▶ Passage to read:

Re: [v4 3/3] bcachefs: Implement casefolding

public inbox for linux-bcachefs@vger.kernel.org
 help / color / mirror / Atom feed

From: Brian Foster <bfoster@redhat.com>
To: Joshua Ashton <joshua@froggi.es>
Cc: linux-bcachefs@vger.kernel.org,
	"André Almeida" <andrealmeid@igalia.com>,
	"Gabriel Krisman Bertazi" <krisman@suse.de>
Subject: Re: [v4 3/3] bcachefs: Implement casefolding
Date: Tue, 15 Aug 2023 08:36:03 -0400	[thread overview]
Message-ID: <ZNtxM447DrmJDA3W@bfoster> (raw)
In-Reply-To: <20230814012434.627641-4-joshua@froggi.es>

On Mon, Aug 14, 2023 at 02:24:27AM +0100, Joshua Ashton wrote:
> This patch implements support for case-insensitive file name lookups
> in bcachefs.
> 
> The implementation uses the same UTF-8 lowering and normalization that
> ext4 and f2fs is using.
> 
> More information is provided in Documentation/bcachefs/casefolding.rst
> 
> Signed-off-by: Joshua Ashton <joshua@froggi.es>
> 
> Cc: André Almeida <andrealmeid@igalia.com>
> Cc: Gabriel Krisman Bertazi <krisman@suse.de>
> ---

Hi Joshua,

I'm still grokking the implementation and I see Gabriel has already
provided much more substantive feedback, so just a few random comments...

>  .../filesystems/bcachefs/casefolding.rst      |  73 ++++++++
>  fs/bcachefs/bcachefs.h                        |   6 +
>  fs/bcachefs/bcachefs_format.h                 |  26 ++-
>  fs/bcachefs/dirent.c                          | 177 +++++++++++++++---
>  fs/bcachefs/fs-common.c                       |   4 +
>  fs/bcachefs/fs-ioctl.c                        |  22 +++
>  fs/bcachefs/fs-ioctl.h                        |  20 +-
>  fs/bcachefs/str_hash.h                        |   4 +
>  fs/bcachefs/super.c                           |  19 ++
>  9 files changed, 318 insertions(+), 33 deletions(-)
>  create mode 100644 Documentation/filesystems/bcachefs/casefolding.rst
> 
> diff --git a/Documentation/filesystems/bcachefs/casefolding.rst b/Documentation/filesystems/bcachefs/casefolding.rst
> new file mode 100644
> index 000000000000..c8580d892ae8
> --- /dev/null
> +++ b/Documentation/filesystems/bcachefs/casefolding.rst
> @@ -0,0 +1,73 @@
> +.. SPDX-License-Identifier: GPL-2.0
> +
> +Casefolding
> +===========
> +
> +bcachefs has support for case-insensitive file and directory
> +lookups using the regular `chattr +F` (`S_CASEFOLD`, `FS_CASEFOLD_FL`)
> +casefolding attributes.

▶ Supplied entries:
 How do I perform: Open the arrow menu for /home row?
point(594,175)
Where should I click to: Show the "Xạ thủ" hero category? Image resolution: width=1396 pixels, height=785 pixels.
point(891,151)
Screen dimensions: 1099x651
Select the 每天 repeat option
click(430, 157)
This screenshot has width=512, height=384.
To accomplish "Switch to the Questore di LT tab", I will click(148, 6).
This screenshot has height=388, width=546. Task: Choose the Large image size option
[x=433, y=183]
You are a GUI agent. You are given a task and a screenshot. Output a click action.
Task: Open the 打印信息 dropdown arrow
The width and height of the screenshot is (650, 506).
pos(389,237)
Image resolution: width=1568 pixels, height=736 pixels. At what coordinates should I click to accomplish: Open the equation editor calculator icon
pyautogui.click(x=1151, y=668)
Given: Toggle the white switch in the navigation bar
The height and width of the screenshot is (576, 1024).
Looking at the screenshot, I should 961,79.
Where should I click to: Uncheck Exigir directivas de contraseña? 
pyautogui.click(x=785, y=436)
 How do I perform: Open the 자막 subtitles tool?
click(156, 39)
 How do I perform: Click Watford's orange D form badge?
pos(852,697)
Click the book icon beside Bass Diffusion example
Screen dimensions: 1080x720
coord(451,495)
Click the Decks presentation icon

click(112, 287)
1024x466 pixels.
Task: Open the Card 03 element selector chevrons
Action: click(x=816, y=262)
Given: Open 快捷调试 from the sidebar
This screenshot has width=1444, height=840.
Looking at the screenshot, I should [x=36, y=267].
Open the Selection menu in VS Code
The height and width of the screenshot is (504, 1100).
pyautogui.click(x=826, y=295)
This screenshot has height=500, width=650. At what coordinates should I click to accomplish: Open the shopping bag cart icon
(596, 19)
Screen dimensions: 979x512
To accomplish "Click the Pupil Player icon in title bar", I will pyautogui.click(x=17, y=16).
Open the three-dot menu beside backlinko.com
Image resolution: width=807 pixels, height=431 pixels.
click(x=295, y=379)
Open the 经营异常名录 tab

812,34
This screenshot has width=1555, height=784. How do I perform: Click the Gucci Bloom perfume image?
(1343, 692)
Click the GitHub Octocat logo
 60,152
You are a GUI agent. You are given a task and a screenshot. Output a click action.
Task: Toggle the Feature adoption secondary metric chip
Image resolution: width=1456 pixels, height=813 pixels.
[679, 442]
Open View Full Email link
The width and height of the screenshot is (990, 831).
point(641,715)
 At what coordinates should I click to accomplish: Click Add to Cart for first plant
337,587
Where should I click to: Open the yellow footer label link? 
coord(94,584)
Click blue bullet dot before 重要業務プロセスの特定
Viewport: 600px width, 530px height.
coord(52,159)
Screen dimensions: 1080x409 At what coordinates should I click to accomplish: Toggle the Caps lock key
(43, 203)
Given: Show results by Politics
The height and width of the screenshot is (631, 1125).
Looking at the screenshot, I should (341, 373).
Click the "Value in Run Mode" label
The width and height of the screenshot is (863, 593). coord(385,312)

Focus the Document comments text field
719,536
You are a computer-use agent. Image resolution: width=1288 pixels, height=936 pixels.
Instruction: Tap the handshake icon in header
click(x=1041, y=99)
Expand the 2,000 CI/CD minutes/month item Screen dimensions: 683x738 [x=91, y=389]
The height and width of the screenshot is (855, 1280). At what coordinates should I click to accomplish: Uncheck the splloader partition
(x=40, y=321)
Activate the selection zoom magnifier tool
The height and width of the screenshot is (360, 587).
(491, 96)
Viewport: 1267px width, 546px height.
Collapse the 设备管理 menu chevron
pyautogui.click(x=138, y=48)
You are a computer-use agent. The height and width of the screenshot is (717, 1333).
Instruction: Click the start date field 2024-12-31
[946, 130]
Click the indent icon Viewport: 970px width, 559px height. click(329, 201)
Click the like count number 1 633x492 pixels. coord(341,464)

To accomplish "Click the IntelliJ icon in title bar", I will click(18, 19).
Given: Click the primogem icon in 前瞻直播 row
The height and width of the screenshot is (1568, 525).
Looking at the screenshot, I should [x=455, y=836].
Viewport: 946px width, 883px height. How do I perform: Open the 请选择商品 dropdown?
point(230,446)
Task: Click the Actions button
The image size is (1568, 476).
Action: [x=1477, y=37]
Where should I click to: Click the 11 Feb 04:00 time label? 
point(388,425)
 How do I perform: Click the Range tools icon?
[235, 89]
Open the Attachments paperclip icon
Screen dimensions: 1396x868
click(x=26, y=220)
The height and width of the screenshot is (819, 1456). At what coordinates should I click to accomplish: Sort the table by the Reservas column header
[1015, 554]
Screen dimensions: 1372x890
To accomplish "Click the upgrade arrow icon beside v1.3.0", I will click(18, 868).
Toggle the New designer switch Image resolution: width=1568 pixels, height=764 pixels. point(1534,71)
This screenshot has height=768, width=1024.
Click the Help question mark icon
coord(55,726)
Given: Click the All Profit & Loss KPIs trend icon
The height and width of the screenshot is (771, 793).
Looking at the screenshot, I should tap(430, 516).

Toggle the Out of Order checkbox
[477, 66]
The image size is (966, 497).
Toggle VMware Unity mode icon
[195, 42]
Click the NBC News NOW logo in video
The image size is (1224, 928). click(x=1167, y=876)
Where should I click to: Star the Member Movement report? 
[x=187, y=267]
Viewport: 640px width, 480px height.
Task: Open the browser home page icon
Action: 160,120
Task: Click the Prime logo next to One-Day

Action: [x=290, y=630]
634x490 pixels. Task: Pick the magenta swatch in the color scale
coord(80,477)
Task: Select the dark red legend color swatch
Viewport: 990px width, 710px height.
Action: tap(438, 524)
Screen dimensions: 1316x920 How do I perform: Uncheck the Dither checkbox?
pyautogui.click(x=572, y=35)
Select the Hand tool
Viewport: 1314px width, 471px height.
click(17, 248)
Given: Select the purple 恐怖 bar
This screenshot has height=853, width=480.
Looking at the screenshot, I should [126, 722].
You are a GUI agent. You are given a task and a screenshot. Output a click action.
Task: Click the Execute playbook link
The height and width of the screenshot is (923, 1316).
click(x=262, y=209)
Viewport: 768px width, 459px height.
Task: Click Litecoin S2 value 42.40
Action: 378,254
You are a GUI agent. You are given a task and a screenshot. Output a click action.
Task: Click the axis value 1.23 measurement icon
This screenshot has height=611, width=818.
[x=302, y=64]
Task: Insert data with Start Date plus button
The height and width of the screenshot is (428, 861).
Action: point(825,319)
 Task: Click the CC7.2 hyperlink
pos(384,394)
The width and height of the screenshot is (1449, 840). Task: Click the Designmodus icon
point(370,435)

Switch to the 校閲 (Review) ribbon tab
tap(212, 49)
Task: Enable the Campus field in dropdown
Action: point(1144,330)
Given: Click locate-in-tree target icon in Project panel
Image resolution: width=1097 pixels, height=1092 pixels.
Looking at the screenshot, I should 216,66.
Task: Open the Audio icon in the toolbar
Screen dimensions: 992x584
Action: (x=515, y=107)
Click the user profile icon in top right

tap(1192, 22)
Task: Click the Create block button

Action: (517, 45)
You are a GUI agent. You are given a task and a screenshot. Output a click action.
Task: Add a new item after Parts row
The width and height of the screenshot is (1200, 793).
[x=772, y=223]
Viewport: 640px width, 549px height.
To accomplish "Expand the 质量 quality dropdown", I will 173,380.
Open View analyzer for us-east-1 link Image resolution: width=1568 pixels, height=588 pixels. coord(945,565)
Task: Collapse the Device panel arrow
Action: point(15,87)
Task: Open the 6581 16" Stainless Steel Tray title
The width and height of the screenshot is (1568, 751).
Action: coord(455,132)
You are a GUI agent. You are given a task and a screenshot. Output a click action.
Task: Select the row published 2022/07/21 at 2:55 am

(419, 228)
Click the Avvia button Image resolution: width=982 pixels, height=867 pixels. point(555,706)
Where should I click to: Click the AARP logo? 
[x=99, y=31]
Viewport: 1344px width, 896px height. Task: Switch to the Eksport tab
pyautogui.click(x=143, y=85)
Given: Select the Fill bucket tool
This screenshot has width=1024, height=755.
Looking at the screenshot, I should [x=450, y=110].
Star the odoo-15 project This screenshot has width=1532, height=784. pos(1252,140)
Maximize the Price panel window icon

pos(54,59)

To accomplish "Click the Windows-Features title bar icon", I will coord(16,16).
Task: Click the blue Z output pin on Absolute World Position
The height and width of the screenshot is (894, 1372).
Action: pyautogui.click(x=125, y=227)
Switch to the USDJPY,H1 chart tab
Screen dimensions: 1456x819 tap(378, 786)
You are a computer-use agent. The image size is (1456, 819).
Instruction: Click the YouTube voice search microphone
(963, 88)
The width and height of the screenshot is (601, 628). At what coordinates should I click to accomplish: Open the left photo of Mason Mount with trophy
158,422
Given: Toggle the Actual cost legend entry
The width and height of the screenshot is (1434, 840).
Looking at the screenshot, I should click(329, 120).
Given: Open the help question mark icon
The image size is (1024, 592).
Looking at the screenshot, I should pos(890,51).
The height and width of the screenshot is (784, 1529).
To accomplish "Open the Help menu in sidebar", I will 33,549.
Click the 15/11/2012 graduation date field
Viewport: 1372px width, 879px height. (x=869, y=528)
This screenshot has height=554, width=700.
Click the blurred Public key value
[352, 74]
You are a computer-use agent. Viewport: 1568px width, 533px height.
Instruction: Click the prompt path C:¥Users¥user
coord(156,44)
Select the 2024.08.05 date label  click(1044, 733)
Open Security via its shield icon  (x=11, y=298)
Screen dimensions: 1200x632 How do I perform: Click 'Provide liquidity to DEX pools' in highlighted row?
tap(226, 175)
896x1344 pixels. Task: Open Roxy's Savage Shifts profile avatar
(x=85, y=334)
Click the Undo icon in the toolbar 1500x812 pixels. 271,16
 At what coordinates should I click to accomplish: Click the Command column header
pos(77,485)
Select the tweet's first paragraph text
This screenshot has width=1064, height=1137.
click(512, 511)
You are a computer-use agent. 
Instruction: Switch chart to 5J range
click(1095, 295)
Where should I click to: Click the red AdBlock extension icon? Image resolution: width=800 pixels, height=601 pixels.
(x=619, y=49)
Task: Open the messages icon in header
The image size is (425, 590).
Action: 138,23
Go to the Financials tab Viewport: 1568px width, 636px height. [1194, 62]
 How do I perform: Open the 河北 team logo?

▶ Exercises to complete:
• a. In the bcachefs casefolding email, which two filesystems does the patch say already use the same UTF-8 lowering and normalization?
• b. Pick up the bcachefs casefolding email where it stops and continue it.

▶ Answers to the problems:
• a. ext4 and f2fs.

• b.
> +
> +The main usecase for casefolding is compatibility with software written
> +against other filesystems that rely on casefolded lookups
> +(eg. NTFS and Wine/Proton).
> +Taking advantage of file-system level casefolding can lead to great
> +loading time gains in many applications and games.
> +
> +Casefolding support requires a kernel with the `CONFIG_UNICODE` enabled.
> +Once a directory has been flagged for casefolding, a feature bit
> +is enabled on the superblock which marks the filesystem as using
> +casefolding.
> +When the feature bit for casefolding is enabled, it is no longer possible
> +to mount that filesystem on kernels without `CONFIG_UNICODE` enabled.
> +
> +On the lookup/query side: casefolding is implemented by allocating a new
> +string of `BCH_NAME_MAX` length using the `utf8_casefold` function to
> +casefold the query string.
> +
> +On the dirent side: casefolding is implemented by ensuring the `bkey`'s
> +hash is made from the casefolded string and storing the cached casefolded
> +name with the regular name in the dirent.
> +
> +The structure looks like this:
> +
> +Regular:    [dirent data][regular name][nul][nul]...
> +Casefolded: [dirent data][reg len][cf len][regular name][casefolded name][nul][nul]...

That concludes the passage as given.